■ **Instrucciones**:
**a)** Por favor, copia del pasaje el fragmento que comienza en "Todo este celestial" y acaba en "en el mundo.", y cambia "Nazaret" por "Belén".
**b)** Enumera todas las partes de la cara que describe el pasaje a continuación de "el rostro más largo que redondo".

■ **Pasaje proporcionado**:
- - -

Todo este celestial ejército con su cabeza y príncipe san Gabriel encaminó su vuelo a Nazaret, ciudad de la provincia de Galilea, y a la morada de María santísima, que era una casa humilde y su retrete un estrecho aposento desnudo de los adornos que usa el mundo, para desmentir sus vilezas y desnudez de mayores bienes. Era la divina Señora en esta ocasión de edad de catorce años, seis meses y diecisiete días, porque cumplió los años a ocho de septiembre, y los seis meses y diecisiete días corrían desde aquél hasta éste en que se obró el mayor de los misterios que Dios obró en el mundo.

La persona de esta divina Reina era dispuesta y de más altura que la común de aquella edad en otras mujeres, pero muy elegante del cuerpo, con suma proporción y perfección: el rostro más largo que redondo, pero gracioso, y no flaco ni grueso, el color claro y tantico moreno; la frente espaciosa con proporción; las cejas en arco perfectísimas; los ojos grandes y graves, con increíble e indecible hermosura y columbino agrado, el color entre negro y verde oscuro; la nariz seguida y perfecta; la boca pequeña y los labios colorados y sin extremo delgados ni gruesos; y toda ella en estos dones de naturaleza era tan proporcionada y hermosa que ninguna otra criatura humana lo fue tanto. El mirarla causaba a un mismo tiempo alegría y reverencia, afición y temor reverencial; atraía el corazón y le detenía en una suave veneración; movía para alabarla y enmudecía su grandeza y muchas gracias y perfecciones; y causaba en todos los que advertían divinos efectos que no se pueden fácilmente explicar; pero llenaba el corazón de celestiales influjos y movimientos divinos que encaminaban a Dios.

- - -

■ **Datos proporcionados**:
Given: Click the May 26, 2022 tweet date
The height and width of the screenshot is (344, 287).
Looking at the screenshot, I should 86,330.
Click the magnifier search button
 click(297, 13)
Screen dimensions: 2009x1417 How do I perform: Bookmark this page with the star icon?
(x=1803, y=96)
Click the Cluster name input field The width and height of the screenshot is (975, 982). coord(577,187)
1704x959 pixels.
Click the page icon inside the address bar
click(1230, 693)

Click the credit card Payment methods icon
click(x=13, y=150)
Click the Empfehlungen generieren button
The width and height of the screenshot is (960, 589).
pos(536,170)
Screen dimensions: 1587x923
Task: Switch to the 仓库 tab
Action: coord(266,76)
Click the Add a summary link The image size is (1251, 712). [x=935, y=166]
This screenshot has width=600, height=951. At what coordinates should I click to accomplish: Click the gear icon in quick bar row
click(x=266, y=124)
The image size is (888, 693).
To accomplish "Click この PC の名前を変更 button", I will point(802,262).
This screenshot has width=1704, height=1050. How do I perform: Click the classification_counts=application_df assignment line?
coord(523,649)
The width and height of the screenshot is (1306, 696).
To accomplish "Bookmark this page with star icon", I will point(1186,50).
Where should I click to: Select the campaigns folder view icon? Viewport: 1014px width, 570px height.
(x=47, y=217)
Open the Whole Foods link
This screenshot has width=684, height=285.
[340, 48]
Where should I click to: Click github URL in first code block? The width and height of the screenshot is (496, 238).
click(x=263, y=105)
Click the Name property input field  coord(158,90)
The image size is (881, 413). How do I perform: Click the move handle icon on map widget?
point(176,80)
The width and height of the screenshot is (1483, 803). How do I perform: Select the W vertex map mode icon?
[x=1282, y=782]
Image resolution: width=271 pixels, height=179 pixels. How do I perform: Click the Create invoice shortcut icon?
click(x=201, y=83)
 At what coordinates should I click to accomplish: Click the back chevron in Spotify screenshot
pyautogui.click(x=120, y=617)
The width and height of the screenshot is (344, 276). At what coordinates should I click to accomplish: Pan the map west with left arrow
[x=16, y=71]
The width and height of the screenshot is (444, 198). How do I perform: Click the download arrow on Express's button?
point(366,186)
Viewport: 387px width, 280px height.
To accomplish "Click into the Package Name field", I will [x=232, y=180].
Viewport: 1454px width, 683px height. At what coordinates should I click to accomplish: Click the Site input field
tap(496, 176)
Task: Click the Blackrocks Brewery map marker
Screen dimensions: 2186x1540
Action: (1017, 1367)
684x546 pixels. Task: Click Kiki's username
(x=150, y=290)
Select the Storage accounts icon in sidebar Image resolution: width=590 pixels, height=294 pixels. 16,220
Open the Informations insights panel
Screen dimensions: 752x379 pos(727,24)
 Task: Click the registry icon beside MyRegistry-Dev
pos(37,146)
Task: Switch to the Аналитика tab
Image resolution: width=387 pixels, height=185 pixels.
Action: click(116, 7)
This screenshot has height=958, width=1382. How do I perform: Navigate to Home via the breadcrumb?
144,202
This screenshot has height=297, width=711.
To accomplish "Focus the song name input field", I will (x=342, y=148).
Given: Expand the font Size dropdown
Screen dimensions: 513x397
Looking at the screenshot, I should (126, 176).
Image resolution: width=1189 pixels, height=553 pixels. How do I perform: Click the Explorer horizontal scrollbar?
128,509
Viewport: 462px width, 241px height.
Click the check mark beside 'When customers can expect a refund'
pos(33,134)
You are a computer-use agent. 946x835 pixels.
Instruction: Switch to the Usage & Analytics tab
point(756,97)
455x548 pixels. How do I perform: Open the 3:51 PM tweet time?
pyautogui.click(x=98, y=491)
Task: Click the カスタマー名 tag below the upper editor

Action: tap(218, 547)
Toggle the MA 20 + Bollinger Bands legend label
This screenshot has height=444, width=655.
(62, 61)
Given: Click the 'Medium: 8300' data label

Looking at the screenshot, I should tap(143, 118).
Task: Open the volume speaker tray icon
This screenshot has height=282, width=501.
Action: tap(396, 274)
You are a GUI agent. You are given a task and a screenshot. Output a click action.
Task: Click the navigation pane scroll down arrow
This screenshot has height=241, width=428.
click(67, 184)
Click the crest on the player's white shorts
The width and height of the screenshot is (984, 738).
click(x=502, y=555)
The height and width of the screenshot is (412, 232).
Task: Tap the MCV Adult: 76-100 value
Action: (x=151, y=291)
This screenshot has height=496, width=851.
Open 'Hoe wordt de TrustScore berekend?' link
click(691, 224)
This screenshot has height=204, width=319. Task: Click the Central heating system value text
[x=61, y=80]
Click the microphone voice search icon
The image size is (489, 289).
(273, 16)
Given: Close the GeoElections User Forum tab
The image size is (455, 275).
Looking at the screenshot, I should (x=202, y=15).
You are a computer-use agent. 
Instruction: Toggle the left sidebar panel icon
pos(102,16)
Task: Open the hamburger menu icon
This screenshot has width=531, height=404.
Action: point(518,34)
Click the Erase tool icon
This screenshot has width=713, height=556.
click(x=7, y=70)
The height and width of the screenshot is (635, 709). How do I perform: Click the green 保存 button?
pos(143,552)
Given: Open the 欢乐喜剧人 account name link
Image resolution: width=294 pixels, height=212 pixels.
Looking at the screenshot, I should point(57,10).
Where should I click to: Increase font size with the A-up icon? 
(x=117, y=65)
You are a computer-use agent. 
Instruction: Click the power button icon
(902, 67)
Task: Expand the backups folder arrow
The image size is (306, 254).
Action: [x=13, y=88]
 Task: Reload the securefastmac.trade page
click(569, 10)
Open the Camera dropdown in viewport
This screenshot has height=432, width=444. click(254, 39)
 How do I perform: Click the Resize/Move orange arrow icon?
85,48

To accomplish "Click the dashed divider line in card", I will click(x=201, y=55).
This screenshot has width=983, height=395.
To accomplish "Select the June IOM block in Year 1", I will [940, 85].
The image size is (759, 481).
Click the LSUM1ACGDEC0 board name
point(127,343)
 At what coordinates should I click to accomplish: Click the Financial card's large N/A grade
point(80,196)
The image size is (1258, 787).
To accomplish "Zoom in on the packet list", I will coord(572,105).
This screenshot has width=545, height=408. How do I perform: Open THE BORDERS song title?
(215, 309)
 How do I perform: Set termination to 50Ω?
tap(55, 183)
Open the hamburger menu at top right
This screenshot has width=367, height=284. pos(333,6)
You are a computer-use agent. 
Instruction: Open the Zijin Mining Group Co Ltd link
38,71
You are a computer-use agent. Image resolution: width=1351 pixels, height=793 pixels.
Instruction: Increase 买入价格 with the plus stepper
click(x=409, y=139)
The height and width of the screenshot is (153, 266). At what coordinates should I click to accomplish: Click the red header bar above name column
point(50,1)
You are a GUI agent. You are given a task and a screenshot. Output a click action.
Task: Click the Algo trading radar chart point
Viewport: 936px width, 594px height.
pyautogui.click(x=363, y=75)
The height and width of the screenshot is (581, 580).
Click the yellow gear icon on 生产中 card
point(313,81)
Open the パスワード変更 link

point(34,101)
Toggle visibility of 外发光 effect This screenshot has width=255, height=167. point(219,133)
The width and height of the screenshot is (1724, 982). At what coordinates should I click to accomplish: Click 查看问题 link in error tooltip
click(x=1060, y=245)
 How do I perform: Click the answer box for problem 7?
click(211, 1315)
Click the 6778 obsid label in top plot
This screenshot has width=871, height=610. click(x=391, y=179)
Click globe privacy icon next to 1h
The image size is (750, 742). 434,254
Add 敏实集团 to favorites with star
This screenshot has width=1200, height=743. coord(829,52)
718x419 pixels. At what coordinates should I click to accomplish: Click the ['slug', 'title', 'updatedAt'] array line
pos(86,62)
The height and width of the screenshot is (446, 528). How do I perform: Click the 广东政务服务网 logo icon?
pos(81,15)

- - -

■ **Resultados esperados**:
**a)**
Todo este celestial ejército con su cabeza y príncipe san Gabriel encaminó su vuelo a Belén, ciudad de la provincia de Galilea, y a la morada de María santísima, que era una casa humilde y su retrete un estrecho aposento desnudo de los adornos que usa el mundo, para desmentir sus vilezas y desnudez de mayores bienes. Era la divina Señora en esta ocasión de edad de catorce años, seis meses y diecisiete días, porque cumplió los años a ocho de septiembre, y los seis meses y diecisiete días corrían desde aquél hasta éste en que se obró el mayor de los misterios que Dios obró en el mundo.

**b)** frente, cejas, ojos, nariz, boca, labios